I agree that legal protection is there if something goes wrong, and ideally it also gives us the framework for resolution, and even the framework to avoid problems by making roles, responsibilities and remediation clear. In that vein, I wonder — if we’re talking to European or North American financial institutions, those with the heaviest regulation. Particularly since 2008 and the financial crisis, financial institutions are generally, from a risk management and legal point of view, the most robust and heavily regulated industries out there, so they’re a great example. If we know that some banks, financial institutions and insurance companies in Europe are outsourcing a significant portion of their data management and IT services to India, what are some of the legal and contractual protections they should insist on?

N.S. Nappinai: Well, that’s a really heavy question, and I don’t want to venture into giving a formal opinion on it. I think I’ve actually touched on most of the aspects, but there is one issue we haven’t really touched on so far, so let me focus on that. You mentioned cyber risk in your earlier question. When we talk about financial institutions, cyber risk, protection against cybercrime and cyber insurance all come into play. In India, sectoral provisions for cybersecurity are strongest in the financial sector. And yet — I used this in one of my writings, and I love it — I referenced Edwin Muir’s poem “The Castle,” with its little wicked wicket gate. You may have the strongest fortress, but that one small wicket gate is enough for someone to breach it — the Trojan horse syndrome.

So cyber risk is something companies need to be very careful about. What buttressing is a vendor or supplier giving you? How well are you protected — not just in terms of cyber risk while developing the product, but when it’s deployed? What laws will apply to that, and how safe are you? Particularly because, if you look at some of the oldest cybercrimes, they started with very simple siphoning of funds through bank accounts, using a bug placed by a software vendor in a bank. We have seen cases like that from many decades back. We understand that today the financial sector is much more robust and sophisticated, and therefore the cybercrimes that affect it are equally sophisticated. So we have to keep evolving our remedies and keep a very sharp eye out.

Dominic Bowen: That’s a really good point — the more robust many of our organisations are, which is something to be commended and celebrated, but we can’t assume that the adversaries, whether foreign state actors or criminal organisations, aren’t also evolving. The organisations most valuable to them are precisely where they put in the effort to work around and mitigate our strengthening defences.

Now, you work in the courts and have done so for a long time, with great experience in India. Without mentioning company names, tell us about some of the most common mistakes you’re seeing companies make. Where do we end up with litigation in India when we’re talking about service providers? Where do things go wrong?

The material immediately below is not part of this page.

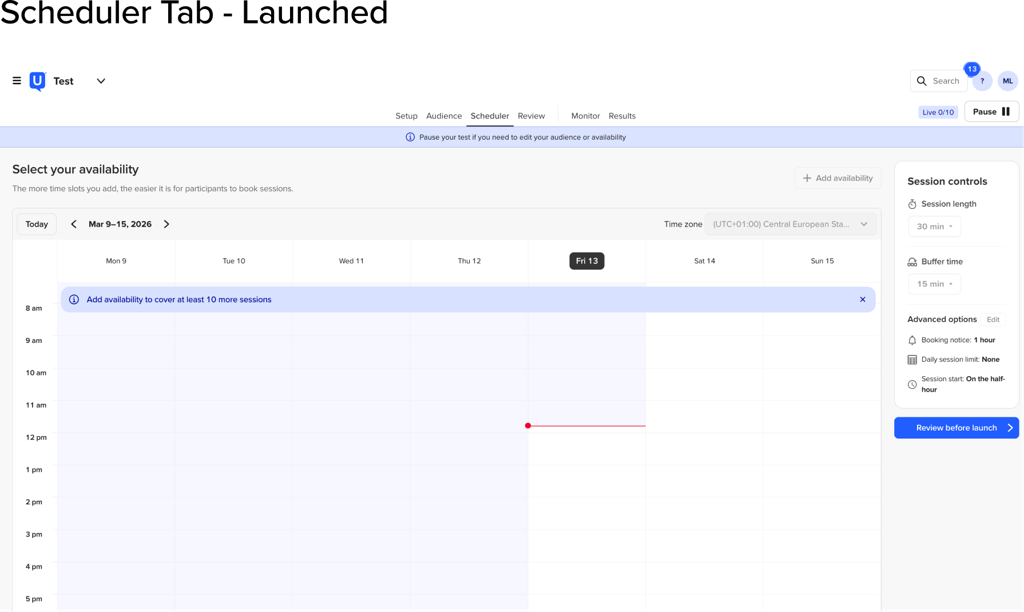Screen dimensions: 1024x612
Task: Pause the live test
Action: click(x=991, y=112)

N.S. Nappinai: You know, Dominic, I started off as a litigator, and for a period in between, when I was running my law firm, I did both transactional work and litigation. Very interestingly, one of the earliest transactions I handled — when I quipped about how they had opted for a known litigator to handle their transaction — the gentleman told me something very interesting. He said, “You know where it is headed. Where most people may see only words strung together when they look at an agreement, you will see where one flaw can lead us. And therefore I want the sharp eye of a litigator on my contracts.” That positioning actually helped me a lot. Now I’ve moved back to litigation after my designation. So yes, there have been some very interesting cases that have come my way. I always used to joke that, for some reason, the vanilla cases never came to me; they were always so complicated, with nuances in every case, and that’s how we had to deal with them. So when you ask about some of the cases I’ve handled — is there any specific field you would want me to address?

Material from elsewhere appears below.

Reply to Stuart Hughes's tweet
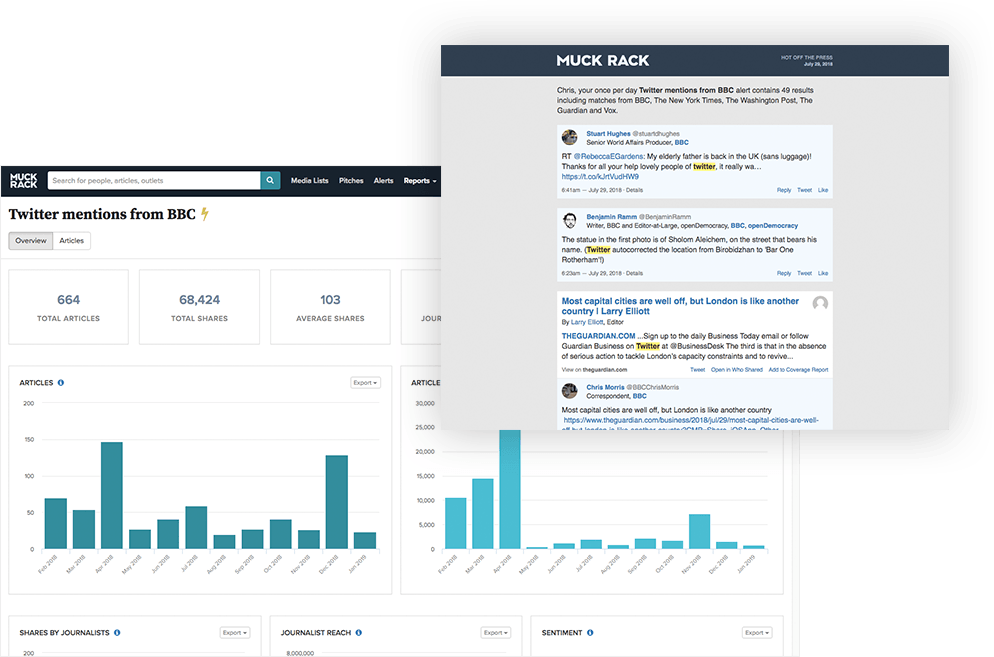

Dominic Bowen: I was thinking about when companies are leading — you’ve got some amazingly large and effective outsourcing companies, and with so much of the world sourcing and outsourcing their activities in India, there are common things you see: mistakes, assumptions. One common thing I see is that they’re not doing physical audits. They rely on reporting from companies rather than actually getting on a plane. If you’ve got a contract worth several million dollars, honestly, a ten-thousand-dollar trip to conduct an in-person audit, review the reports, and look at the site — whether a data centre or a call centre — is worth it. It’s amazing how often problems land on my desk and I ask, “When did you last do the audit? When did you last visit the site?” And they say, “We never did,” or “We did when we signed the contract, but that was it.” It just amazes me.

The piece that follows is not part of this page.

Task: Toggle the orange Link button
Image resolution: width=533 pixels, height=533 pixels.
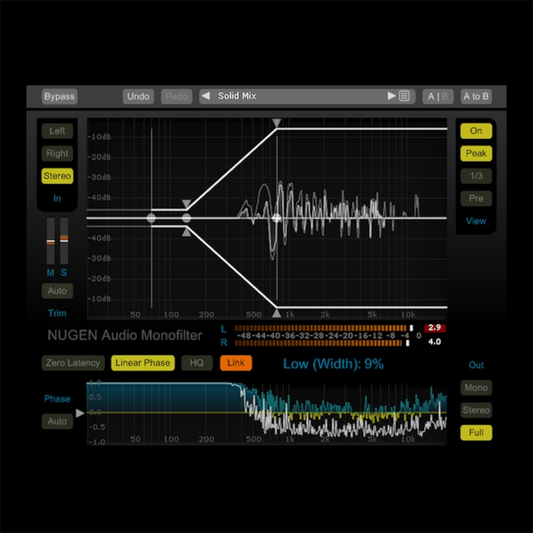Action: point(236,363)
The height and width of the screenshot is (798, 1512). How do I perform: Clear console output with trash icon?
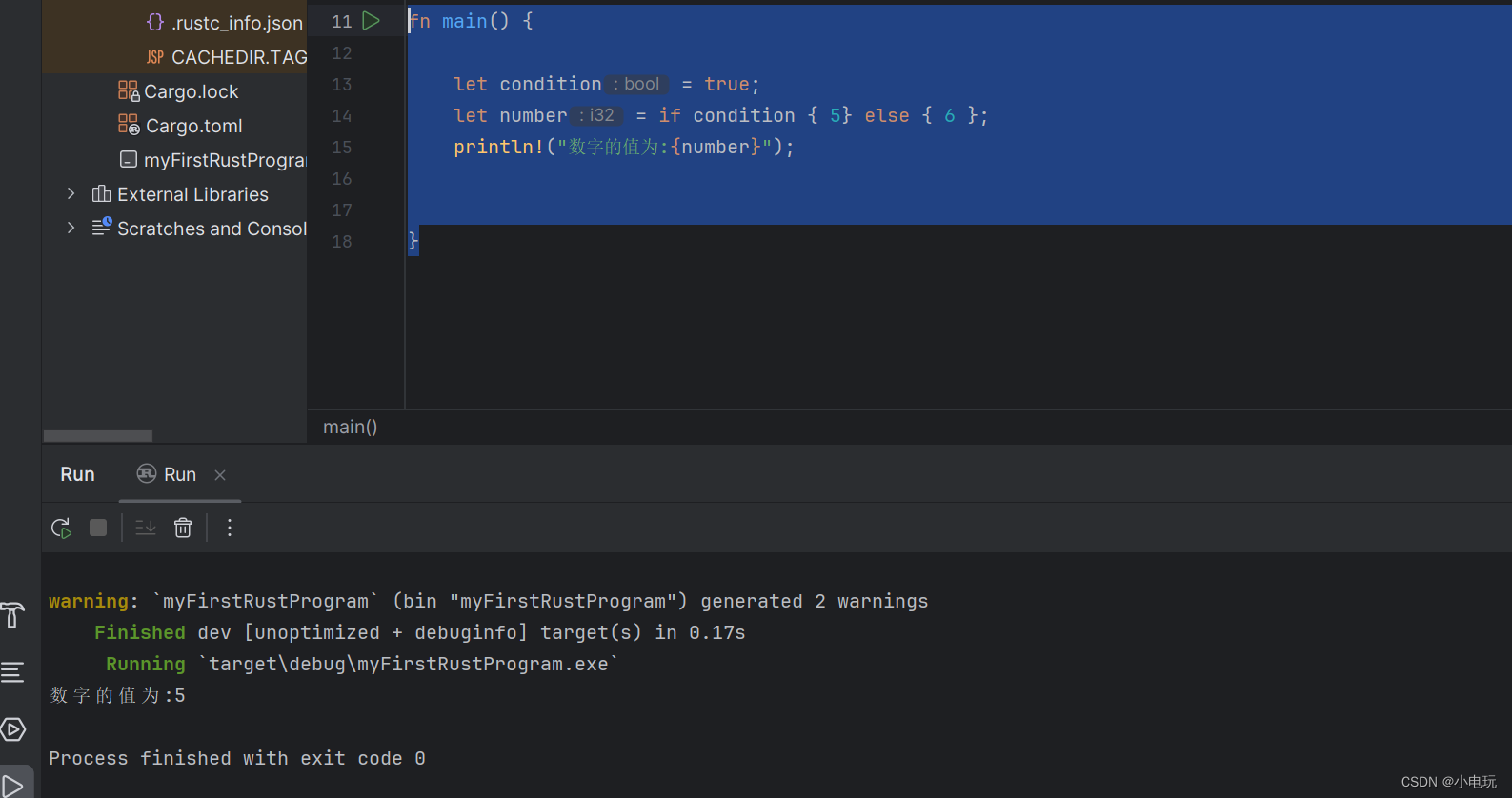coord(183,529)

N.S. Nappinai: And they really hesitate to spend on two different kinds of audits. When you’re talking about technology contracts, you have to have a technology audit and also a legal audit. Often people find one or the other not relevant; the legal audit becomes just a tick-mark questionnaire, and the technology audit may or may not be a physical one, as you mentioned. So let me pinpoint a couple of things that come to mind. The first — and I’ve seen this, since you mentioned outsourcing; a few series of cases I handled some years back come to mind. Many times, you’ve heard of the “water cooler” movement, and we talk about cybersecurity or data breaches happening with an insider helping out. I have handled so many cases where not just one person but a whole team was involved. In one case — it’s a little funny in retrospect, but it was so sad when it happened — an entire branch of the company moved out overnight and started a competing organisation.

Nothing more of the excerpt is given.